Come se non fosse abbastanza, ha aggiunto una frase che sembra una condanna per i tori del petrolio: “Il governo russo non ha fissato un prezzo minimo per le esportazioni petrolifere”.
È bastata a far crollare i prezzi del 2% entro la chiusura, dopo l’azione intraday bullish che a un certo punto aveva fatto salire il mercato del 2%.
La cooperazione con l’OPEC+
È un problema serio per la cosiddetta cooperazione con l’OPEC+, che si basa sul fatto che Arabia Saudita e Russia mantengano le esportazioni più basse possibili e i prezzi supportati nella fascia più alta.
Non è stata una collaborazione semplice per i due paesi, da quando si sono uniti nel 2015 per salvare i prezzi del greggio arrivati ai minimi di 26 dollari al barile all’apice della rivoluzione dello scisto USA.
Il WTI è tornato sotto gli 80 dollari questa settimana, mentre il Brent è scambiato sotto i 90 dollari. Ma non tutto è perduto per i tori del petrolio: la tanto attesa ripresa cinese dalla pandemia potrebbe portare ad un record globale di consumi di greggio quest’anno, secondo quanto riportato dall’Agenzia Internazionale per l’Energia.
Cina al passo con la scommessa
Almeno quattro superpetroliere cinesi stanno trasportando greggio Urals russo in Cina, con Mosca che cerca navi per le esportazioni dopo il price cap del G7, secondo quanto riportato da Reuters due settimane fa. Una quinta superpetroliera sta portando greggio in India, si legge ancora.
A dicembre, l’India ha comprato in media 1,2 milioni di barili di Urals.
Un’altra notizia di Reuters dice che la Cina ha pagato con gli sconti maggiori da mesi il greggio russo ESPO a dicembre.
Come se non fosse abbastanza, venerdì Reuters ha riportato che i carichi petroliferi russi dai porti del Baltico dovrebbero aumentare del 50% a gennaio dai livelli di dicembre.
I sauditi, da parte loro, hanno tagliato il prezzo del loro Arab Light per l’Asia, per cercare di restare competitivi contro i russi, che dovrebbero essere i loro più stretti alleati nell’OPEC+.
Putin potrebbe non avere altra scelta se non puntare ulteriormente sulle vendite di petrolio a basso costo fino a quando la domanda cinese non porterà il Brent sopra i 90 dollari, consentendogli di chiedere di più per l’Urals venduto alle raffinerie cinesi ed indiane.
Il G7 applicherà altri due price cap il 5 febbraio sui prodotti raffinati russi.
Sempre il 5 febbraio, l’Unione Europea vieterà le importazioni di prodotti raffinati russi.
Morale della favola
Nessuno sa con certezza che effetto avranno questi nuovi limiti sul Cremlino. Ad ogni modo, Cina e India potrebbero non arrivare in soccorso di Putin.

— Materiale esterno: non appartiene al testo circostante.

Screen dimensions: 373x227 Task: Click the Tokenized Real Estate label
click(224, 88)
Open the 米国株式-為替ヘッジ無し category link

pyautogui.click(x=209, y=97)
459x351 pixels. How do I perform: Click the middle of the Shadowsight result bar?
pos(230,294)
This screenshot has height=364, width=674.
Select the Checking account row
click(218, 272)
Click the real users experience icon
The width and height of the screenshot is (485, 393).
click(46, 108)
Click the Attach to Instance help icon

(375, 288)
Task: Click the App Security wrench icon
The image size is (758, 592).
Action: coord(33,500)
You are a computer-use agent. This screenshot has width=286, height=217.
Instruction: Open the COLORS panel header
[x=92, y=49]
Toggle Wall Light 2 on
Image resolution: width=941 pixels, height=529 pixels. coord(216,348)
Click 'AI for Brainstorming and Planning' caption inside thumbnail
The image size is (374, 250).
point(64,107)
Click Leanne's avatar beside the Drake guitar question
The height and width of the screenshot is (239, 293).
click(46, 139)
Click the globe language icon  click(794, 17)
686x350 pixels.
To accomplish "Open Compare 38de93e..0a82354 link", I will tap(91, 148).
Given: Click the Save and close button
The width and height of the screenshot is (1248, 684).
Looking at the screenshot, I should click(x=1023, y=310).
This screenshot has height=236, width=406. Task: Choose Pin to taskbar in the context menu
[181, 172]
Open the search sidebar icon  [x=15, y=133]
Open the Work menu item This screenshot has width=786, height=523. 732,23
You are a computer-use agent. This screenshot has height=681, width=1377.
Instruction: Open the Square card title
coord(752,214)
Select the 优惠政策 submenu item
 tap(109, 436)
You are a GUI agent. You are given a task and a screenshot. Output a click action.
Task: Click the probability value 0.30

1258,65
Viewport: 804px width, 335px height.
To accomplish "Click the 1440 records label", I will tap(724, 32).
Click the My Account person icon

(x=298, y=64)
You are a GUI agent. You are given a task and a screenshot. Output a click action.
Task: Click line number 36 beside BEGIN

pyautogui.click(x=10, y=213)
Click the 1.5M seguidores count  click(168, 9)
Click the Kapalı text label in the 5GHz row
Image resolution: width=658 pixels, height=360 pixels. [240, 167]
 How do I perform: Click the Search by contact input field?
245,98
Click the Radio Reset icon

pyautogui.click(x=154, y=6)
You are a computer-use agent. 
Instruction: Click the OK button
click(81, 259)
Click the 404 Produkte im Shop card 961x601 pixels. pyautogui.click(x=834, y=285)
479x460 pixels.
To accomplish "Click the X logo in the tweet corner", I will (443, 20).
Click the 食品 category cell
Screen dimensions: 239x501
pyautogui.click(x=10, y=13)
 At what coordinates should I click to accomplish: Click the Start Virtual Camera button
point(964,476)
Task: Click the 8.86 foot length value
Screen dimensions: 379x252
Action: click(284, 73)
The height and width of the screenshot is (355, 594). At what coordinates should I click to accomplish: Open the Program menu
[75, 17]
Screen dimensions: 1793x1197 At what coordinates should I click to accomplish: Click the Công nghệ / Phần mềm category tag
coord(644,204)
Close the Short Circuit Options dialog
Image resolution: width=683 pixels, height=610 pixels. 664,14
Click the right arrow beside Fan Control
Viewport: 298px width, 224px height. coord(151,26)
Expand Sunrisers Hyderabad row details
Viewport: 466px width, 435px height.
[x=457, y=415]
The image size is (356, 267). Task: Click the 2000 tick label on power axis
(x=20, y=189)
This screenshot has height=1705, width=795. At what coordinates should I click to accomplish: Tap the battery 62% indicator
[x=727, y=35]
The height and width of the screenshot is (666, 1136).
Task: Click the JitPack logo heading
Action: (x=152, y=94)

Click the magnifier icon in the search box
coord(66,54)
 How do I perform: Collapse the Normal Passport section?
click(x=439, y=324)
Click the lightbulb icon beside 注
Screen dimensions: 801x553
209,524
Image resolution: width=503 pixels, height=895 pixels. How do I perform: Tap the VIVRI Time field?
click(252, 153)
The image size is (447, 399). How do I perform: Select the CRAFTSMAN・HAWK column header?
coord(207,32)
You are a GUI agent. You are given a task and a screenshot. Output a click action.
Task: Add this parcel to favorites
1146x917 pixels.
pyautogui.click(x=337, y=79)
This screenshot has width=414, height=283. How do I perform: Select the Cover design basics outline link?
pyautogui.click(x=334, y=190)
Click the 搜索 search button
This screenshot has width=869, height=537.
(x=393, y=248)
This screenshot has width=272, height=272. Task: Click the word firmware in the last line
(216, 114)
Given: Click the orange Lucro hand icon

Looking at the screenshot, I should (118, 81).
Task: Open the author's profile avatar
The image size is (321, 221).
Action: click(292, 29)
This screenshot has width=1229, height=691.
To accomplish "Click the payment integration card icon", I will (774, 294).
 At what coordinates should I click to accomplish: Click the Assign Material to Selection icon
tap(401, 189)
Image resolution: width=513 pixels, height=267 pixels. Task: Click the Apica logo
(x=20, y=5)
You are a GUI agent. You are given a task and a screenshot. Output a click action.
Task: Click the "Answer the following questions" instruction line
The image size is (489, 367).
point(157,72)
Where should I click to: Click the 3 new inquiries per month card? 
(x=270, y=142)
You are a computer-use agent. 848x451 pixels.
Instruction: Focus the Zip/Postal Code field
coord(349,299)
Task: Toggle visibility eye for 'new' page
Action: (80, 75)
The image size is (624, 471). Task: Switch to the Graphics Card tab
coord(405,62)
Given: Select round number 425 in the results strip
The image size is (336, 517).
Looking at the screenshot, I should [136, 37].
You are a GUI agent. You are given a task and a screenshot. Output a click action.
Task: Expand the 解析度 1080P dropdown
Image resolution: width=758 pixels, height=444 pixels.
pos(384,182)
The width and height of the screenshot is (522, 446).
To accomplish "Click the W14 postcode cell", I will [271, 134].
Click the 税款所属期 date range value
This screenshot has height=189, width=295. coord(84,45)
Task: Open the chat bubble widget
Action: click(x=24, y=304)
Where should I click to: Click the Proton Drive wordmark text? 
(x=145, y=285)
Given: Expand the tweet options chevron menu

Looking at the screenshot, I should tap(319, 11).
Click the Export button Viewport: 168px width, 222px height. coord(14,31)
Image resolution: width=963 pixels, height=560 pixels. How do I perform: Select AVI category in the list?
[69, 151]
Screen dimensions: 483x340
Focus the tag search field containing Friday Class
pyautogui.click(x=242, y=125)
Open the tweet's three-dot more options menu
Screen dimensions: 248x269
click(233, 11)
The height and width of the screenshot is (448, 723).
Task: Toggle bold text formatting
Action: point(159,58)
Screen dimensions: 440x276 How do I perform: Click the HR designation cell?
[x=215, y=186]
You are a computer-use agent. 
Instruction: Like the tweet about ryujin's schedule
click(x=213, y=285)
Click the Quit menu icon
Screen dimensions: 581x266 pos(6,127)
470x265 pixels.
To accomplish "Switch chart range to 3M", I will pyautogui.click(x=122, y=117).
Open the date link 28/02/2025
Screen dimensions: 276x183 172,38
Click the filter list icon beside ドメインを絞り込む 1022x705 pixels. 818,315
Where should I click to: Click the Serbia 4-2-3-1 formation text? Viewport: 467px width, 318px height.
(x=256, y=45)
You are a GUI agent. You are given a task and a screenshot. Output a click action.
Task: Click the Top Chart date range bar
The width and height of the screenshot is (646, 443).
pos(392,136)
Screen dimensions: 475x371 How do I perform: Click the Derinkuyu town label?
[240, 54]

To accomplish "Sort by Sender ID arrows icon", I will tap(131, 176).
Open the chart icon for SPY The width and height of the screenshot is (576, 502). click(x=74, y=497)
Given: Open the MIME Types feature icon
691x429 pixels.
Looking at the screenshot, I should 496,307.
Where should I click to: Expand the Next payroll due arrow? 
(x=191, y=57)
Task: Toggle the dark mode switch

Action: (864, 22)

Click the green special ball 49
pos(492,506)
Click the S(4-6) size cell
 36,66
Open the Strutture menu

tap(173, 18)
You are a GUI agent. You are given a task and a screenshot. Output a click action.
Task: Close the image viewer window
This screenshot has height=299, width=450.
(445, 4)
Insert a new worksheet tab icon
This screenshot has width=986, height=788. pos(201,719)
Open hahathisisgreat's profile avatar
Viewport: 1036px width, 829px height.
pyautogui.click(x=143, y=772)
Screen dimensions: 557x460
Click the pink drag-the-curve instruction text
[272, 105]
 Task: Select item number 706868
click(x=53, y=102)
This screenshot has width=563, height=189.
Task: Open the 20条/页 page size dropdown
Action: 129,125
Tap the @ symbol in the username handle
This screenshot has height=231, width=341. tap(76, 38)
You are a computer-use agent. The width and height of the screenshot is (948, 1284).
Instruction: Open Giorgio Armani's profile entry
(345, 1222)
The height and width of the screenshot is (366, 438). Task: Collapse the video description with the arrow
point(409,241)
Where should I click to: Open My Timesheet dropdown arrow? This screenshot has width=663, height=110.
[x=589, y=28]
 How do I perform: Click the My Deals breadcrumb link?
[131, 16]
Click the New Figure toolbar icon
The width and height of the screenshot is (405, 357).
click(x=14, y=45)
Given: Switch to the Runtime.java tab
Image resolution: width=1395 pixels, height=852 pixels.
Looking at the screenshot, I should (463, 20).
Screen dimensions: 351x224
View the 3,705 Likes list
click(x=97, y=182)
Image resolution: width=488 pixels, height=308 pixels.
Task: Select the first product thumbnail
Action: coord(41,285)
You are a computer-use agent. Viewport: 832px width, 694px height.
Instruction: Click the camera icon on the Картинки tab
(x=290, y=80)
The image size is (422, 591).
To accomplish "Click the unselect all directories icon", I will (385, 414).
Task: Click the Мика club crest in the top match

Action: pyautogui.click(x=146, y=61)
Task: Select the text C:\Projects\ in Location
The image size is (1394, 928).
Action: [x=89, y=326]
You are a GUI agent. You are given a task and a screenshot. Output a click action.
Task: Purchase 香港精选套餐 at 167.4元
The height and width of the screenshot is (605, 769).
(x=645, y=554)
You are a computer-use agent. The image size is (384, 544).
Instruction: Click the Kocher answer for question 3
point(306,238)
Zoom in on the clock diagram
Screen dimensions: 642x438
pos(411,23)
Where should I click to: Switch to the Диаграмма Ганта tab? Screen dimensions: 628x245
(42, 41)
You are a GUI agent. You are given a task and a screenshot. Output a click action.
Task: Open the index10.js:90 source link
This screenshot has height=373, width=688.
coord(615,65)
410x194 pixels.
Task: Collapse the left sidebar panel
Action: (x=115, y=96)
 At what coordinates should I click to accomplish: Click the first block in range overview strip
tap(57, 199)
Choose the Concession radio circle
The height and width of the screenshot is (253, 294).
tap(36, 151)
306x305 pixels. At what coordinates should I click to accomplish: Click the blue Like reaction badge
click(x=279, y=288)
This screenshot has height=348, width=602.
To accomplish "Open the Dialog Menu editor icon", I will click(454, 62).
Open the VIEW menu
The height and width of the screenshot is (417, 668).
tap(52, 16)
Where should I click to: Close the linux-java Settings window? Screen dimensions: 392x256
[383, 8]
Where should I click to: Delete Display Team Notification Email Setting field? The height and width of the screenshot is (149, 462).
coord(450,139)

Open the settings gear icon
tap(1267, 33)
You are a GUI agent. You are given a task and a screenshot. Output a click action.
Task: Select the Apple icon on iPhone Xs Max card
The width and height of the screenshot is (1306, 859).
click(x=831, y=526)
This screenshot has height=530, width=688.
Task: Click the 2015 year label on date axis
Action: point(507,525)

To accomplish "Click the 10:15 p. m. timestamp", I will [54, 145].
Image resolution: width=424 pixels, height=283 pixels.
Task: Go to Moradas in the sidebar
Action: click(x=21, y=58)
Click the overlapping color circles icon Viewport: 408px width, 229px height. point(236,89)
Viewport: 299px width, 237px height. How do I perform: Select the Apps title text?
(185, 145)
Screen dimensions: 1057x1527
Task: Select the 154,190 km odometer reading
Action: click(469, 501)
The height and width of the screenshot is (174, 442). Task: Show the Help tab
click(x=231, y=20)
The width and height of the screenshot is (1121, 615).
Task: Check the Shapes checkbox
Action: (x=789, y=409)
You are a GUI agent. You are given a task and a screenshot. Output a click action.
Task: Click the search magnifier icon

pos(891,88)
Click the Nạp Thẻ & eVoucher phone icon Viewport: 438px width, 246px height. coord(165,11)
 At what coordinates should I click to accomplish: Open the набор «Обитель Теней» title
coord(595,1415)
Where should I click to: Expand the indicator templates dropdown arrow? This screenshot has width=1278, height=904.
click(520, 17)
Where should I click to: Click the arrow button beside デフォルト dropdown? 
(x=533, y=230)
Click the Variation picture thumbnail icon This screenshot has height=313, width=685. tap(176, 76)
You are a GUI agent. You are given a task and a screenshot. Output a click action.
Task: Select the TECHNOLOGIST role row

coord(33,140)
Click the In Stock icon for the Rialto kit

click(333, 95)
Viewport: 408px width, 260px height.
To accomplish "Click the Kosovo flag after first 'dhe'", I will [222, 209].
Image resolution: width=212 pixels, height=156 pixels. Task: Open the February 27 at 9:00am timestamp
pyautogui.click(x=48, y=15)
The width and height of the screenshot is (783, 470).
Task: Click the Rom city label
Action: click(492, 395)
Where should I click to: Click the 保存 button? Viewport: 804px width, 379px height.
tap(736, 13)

Super-sconti a parte, il motivo per cui India e Cina comprano greggio russo come se non ci fosse un domani è per processarlo in prodotti da poter rivendere in Europa e altrove.
Per ora, sembra che i sauditi debbano contare sulle speranze che gli danno i russi, e pregare che la domanda cinese si riprenda abbastanza, come dice l’AIE, da superare la minaccia di recessione negli USA e in Europa.
Tempi duri per l’OPEC+ all’orizzonte.
Nota: Barani Krishnan utilizza una varietà di opinioni oltre alla sua per apportare diversità alla sua analisi di ogni mercato. Per neutralità, a volte presenta opinioni e variabili di mercato contrarie. Non ha una posizione su nessuna delle materie prime o asset di cui scrive.